So I am starting to embrace this new life. I have had to face being alone, for the most part. I did get a job so I at least get a few seconds of adult interaction with customers and a little more with the usual's that come in practically every day. But what I have done not once but twice now since being here was go to the movies all by myself. The first time I went, I saw The Vow, and I will be honest I was a little bummed I had to go alone, but I really wanted to see it so I wasn't going to let being alone keep me from seeing it. And I am so glad I went, and yeah I almost chickened out when I got there and it was all couples pretty much but I put on my happy face bought my ticket and actually sat in the same row as another girl who was there alone. Totally made me feel better. It was a really great movie and I love that it was based on a true story, because lets face it, it sucks going to a romantic movie knowing that most of the nice stuff is made up...but this love really exists out there.

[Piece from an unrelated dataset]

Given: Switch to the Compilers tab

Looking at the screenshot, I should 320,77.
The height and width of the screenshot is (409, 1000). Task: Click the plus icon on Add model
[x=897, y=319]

Then for the 2nd time I went and saw Act Of Valor last night. I actually remember getting an email a long time ago wanting Justin or I to be like extras or something, but I thought it was a fluke. Obviously, not. Anyways, same thing, no one to go with so I got to the movie theater which was a different one than before. There was one other guy in the theater, I kind of laughed to myself. Then a few more people came in. But it wasn't as packed. In case you haven't seen it, it was a really good movie and really well done. Sad? yes, very sad. From the beginning I figured out the story line a little and was fighting tears most of the movie. But I love that they used real SEALs which is supposedly controversial, anyways. It was just good.
I think I have got something going on here though. I am confident in myself to be able to attend a movie by myself. I don't care what people think, heck if they even notice that girl sitting alone. I don't NEED someone, and you know what? even if this is just a small thing like going to the movies alone, I will take it.
How about you guys, anyone ever went to the movies solo?
Oh, I've also already conquered eating out alone.